**TEXTE À LIRE**
»»
Parler d’amitié artistique est peut-être excessif, car si Ferdinand Hodler (Berne,1853 – Genève,1918) et Filippo Franzoni (Locarno,1857 – Mendrisio,1911) ont exposé dans les mêmes lieux, participé aux mêmes concours, ils se sont peu croisés. En revanche, ils ont été, à des titres différents, deux interprètes particulièrement sensibles du paysage suisse à la charnière des XIXe et XXe siècles.
En les rapprochant, cette exposition du MASI (Museo d’arte della Svizzera italiana) vise à mettre en évidence les rapprochements et les divergences entre leurs deux pratiques artistiques. Elle est surtout l’occasion de faire découvrir Franzoni, bien moins connu du grand public qu’Hodler dont la renommée est devenue internationale.
Issu d’une famille du canton de Berne, Hodler a connu une enfance difficile, marquée par la pauvreté, de nombreux déménagements, la mort de ses parents lorsqu’il était encore enfant, et celle de ses quatre frères de tuberculose avant 1879. Initié à la peinture grâce à son beau-père, Gottlieb Schüpbach, peintre-décorateur de profession, il fait vite preuve d’une grande sensibilité, au réalisme doublé d’idéalisme et de symbolisme dans sa représentation des paysages de sa Suisse natale, lacs et montagnes surtout. Ils sont peints dans des formes de plus en plus stylisées, jusqu’à dissoudre les lignes et unir lac, sommets et ciel dans un camaïeu de bleus lumineux, sublimant le paysage jusqu’à le transformer en symbole universel du temps, de l’espace et de l’éternité.
La renommée de Franzoni n’a pas beaucoup dépassé celle du Tessin. Né dans une famille bourgeoise libérale, il étudie à l’Accademia di Brera à Milan, effectue plusieurs séjours à l’étranger et partage ensuite son temps entre la capitale lombarde et Locarno, sa ville natale. Lui-aussi s’est mis à réduire les formes et les couleurs à l’essentiel. Mais moins novateur que le Bernois, ses toiles vont s’attrister au fil d’une quête introspective marquée par des conditions de vie difficile et une maladie qui va le mener à l’internement psychiatrique.
Ses œuvres, paysages et portraits, sont exposées en regard d’œuvres de Hodler (célèbres ou moins connues), provenant d’importantes collections publiques et privées, essentiellement suisses.
Ces quatre-vingts peintures, réalisées par les deux artistes au cours de quatre décennies suivent leur trajectoire artistique et nous offrent une jolie plongée dans la peinture tessinoise.
««
**TRAVAIL DEMANDÉ**
**A)** Répondez aux questions suivantes d'après le texte sur l'exposition :
(i) Quel métier exerçait Gottlieb Schüpbach ?
(ii) Dans quel établissement Franzoni a-t-il fait ses études ?
(iii) Combien de peintures l'exposition réunit-elle ?
**B)** Réécrivez le passage du texte sur l'exposition qui commence aux mots « La renommée de » et s'arrête après « à l’internement psychiatrique. », en substituant « Filippo Franzoni » à « Franzoni ».
**C)** D'après le texte sur l'exposition, pourquoi parler d'amitié artistique entre Hodler et Franzoni serait-il peut-être excessif ?

**LIGNES DE DONNÉES**
»»
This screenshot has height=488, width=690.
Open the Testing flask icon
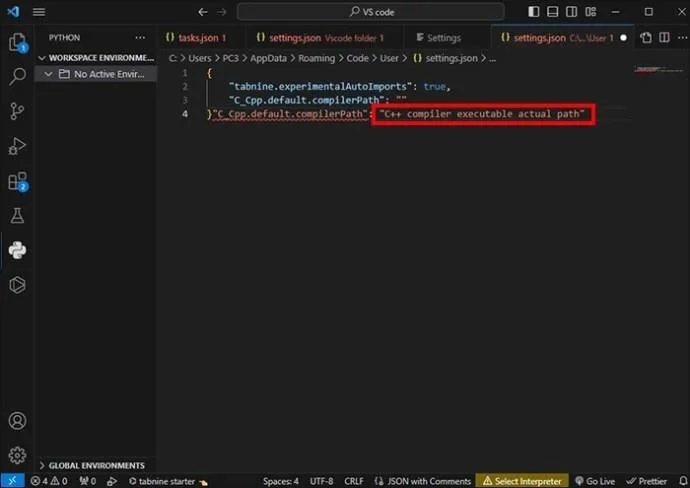click(17, 216)
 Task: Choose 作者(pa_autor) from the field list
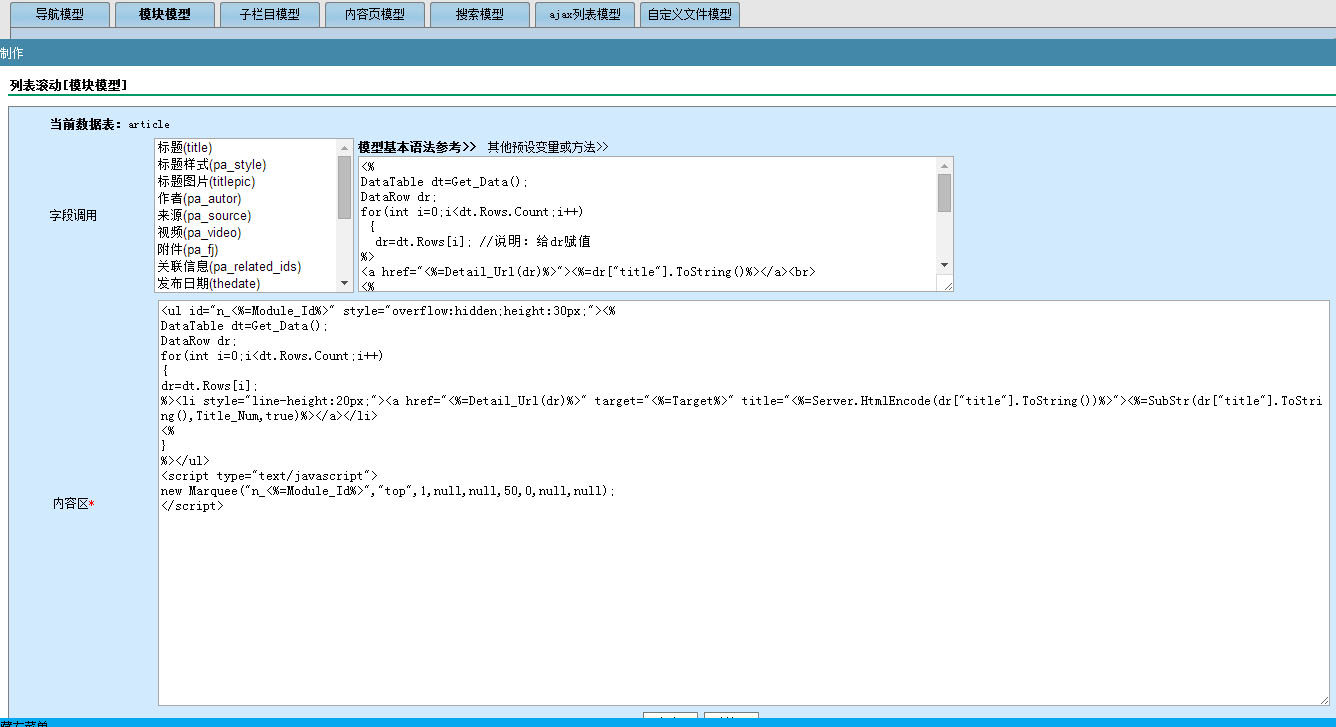199,199
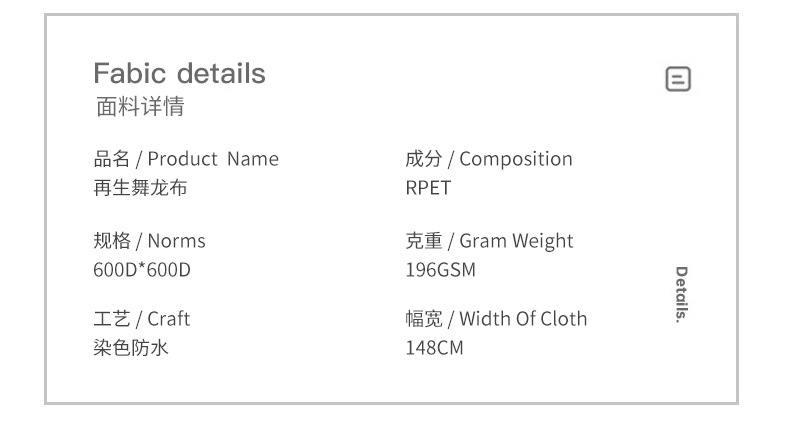Click the 面料详情 subtitle
Image resolution: width=790 pixels, height=425 pixels.
click(x=139, y=106)
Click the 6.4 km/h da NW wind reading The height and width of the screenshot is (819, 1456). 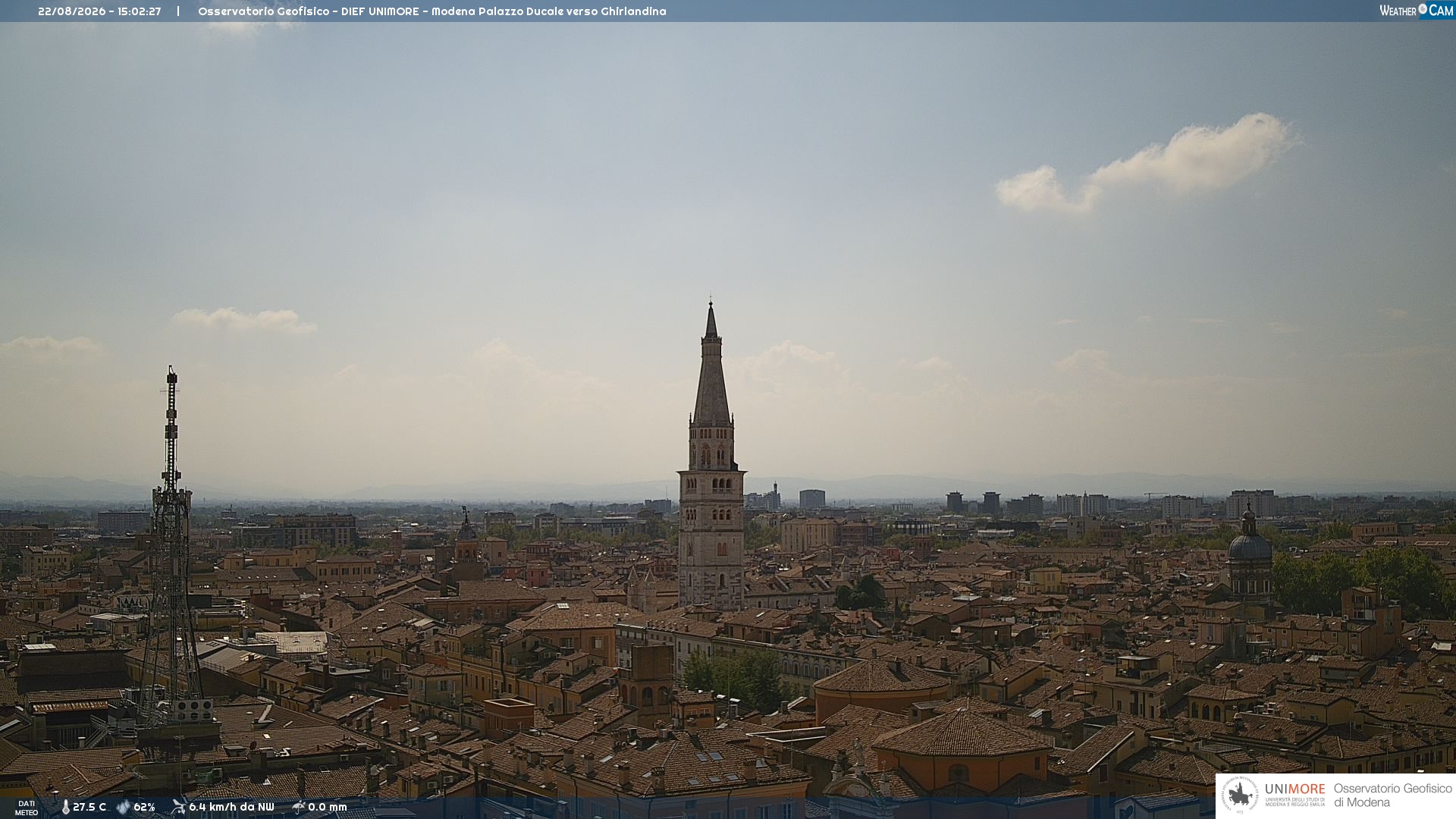(x=231, y=807)
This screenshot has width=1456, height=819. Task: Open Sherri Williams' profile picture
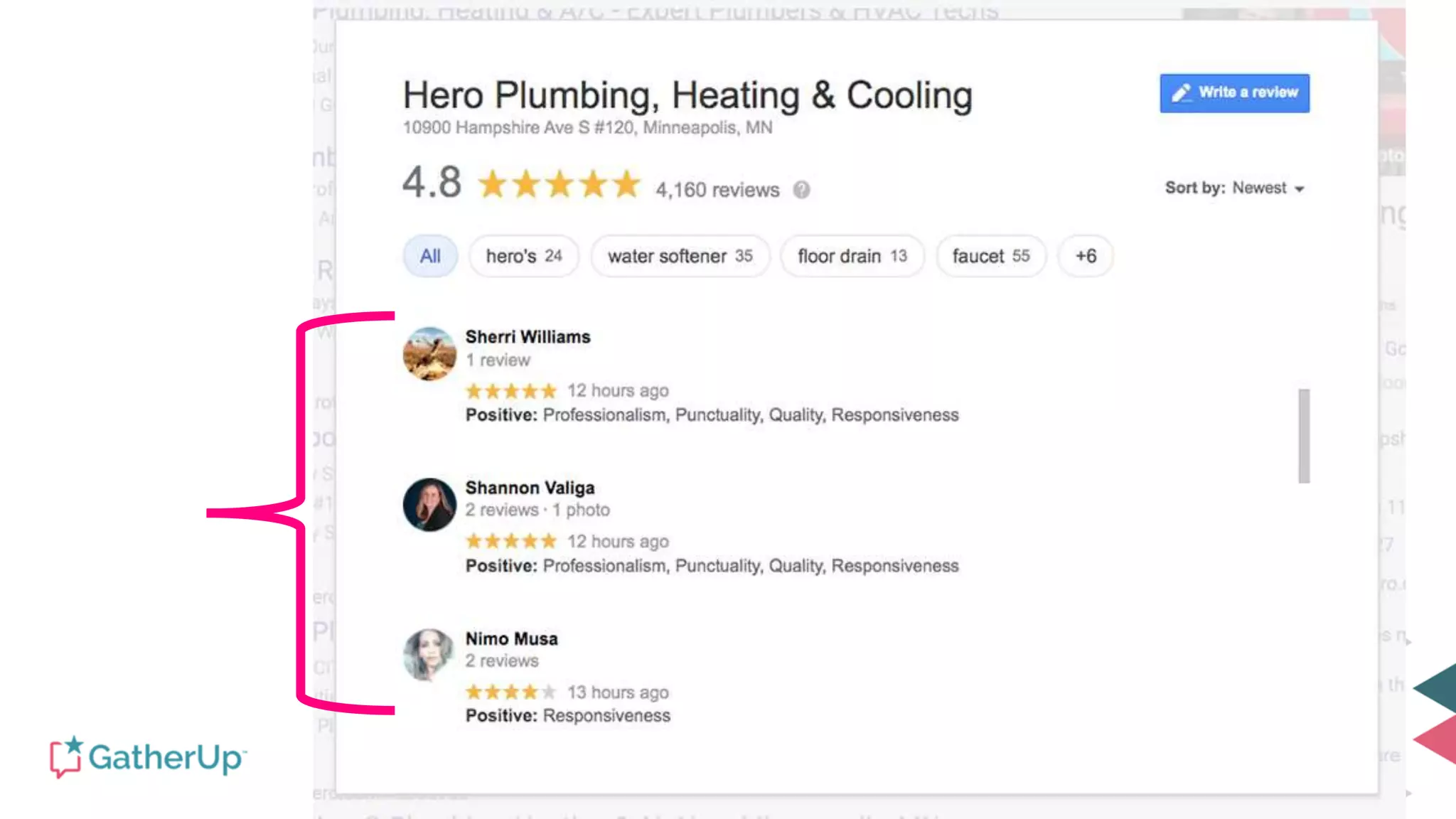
««
**RÉPONSES AUX EXERCICES**
**A)**
(i) Peintre-décorateur.
(ii) L'Accademia di Brera, à Milan.
(iii) Quatre-vingts.

**B)**
La renommée de Filippo Franzoni n’a pas beaucoup dépassé celle du Tessin. Né dans une famille bourgeoise libérale, il étudie à l’Accademia di Brera à Milan, effectue plusieurs séjours à l’étranger et partage ensuite son temps entre la capitale lombarde et Locarno, sa ville natale. Lui-aussi s’est mis à réduire les formes et les couleurs à l’essentiel. Mais moins novateur que le Bernois, ses toiles vont s’attrister au fil d’une quête introspective marquée par des conditions de vie difficile et une maladie qui va le mener à l’internement psychiatrique.

**C)** Hodler et Franzoni ont certes exposé dans les mêmes lieux et participé aux mêmes concours, mais ils se sont peu croisés.